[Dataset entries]
----------------------------------------
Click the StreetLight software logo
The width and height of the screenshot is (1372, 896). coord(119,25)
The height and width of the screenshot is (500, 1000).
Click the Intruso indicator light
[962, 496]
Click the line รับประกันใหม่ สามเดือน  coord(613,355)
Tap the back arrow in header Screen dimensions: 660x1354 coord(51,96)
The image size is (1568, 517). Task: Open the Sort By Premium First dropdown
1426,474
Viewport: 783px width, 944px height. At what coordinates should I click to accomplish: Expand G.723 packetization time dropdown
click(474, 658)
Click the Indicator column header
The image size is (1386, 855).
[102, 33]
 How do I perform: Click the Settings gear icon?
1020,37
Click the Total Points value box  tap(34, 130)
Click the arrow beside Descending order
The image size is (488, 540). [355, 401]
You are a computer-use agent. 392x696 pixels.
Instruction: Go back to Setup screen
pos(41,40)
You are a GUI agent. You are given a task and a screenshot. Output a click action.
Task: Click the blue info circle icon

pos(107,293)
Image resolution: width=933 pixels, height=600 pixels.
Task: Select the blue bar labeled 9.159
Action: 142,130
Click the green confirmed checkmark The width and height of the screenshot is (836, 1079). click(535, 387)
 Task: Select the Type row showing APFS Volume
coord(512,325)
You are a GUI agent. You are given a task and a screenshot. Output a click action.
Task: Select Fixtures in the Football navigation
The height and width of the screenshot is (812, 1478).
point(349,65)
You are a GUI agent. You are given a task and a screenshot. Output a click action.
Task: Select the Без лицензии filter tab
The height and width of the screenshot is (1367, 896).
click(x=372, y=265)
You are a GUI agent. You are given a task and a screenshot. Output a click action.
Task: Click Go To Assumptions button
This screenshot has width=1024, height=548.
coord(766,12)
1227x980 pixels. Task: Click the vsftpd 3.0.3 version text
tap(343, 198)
----------------------------------------
→ **Task to complete**
Reproduce the data shown above in its entirety, keeping each word as it is.

→ **Result**
Click the StreetLight software logo
The width and height of the screenshot is (1372, 896). coord(119,25)
The height and width of the screenshot is (500, 1000).
Click the Intruso indicator light
[962, 496]
Click the line รับประกันใหม่ สามเดือน  coord(613,355)
Tap the back arrow in header Screen dimensions: 660x1354 coord(51,96)
The image size is (1568, 517). Task: Open the Sort By Premium First dropdown
1426,474
Viewport: 783px width, 944px height. At what coordinates should I click to accomplish: Expand G.723 packetization time dropdown
click(474, 658)
Click the Indicator column header
The image size is (1386, 855).
[102, 33]
 How do I perform: Click the Settings gear icon?
1020,37
Click the Total Points value box  tap(34, 130)
Click the arrow beside Descending order
The image size is (488, 540). [355, 401]
You are a computer-use agent. 392x696 pixels.
Instruction: Go back to Setup screen
pos(41,40)
You are a GUI agent. You are given a task and a screenshot. Output a click action.
Task: Click the blue info circle icon

pos(107,293)
Image resolution: width=933 pixels, height=600 pixels.
Task: Select the blue bar labeled 9.159
Action: 142,130
Click the green confirmed checkmark The width and height of the screenshot is (836, 1079). click(535, 387)
 Task: Select the Type row showing APFS Volume
coord(512,325)
You are a GUI agent. You are given a task and a screenshot. Output a click action.
Task: Select Fixtures in the Football navigation
The height and width of the screenshot is (812, 1478).
point(349,65)
You are a GUI agent. You are given a task and a screenshot. Output a click action.
Task: Select the Без лицензии filter tab
The height and width of the screenshot is (1367, 896).
click(x=372, y=265)
You are a GUI agent. You are given a task and a screenshot. Output a click action.
Task: Click Go To Assumptions button
This screenshot has width=1024, height=548.
coord(766,12)
1227x980 pixels. Task: Click the vsftpd 3.0.3 version text
tap(343, 198)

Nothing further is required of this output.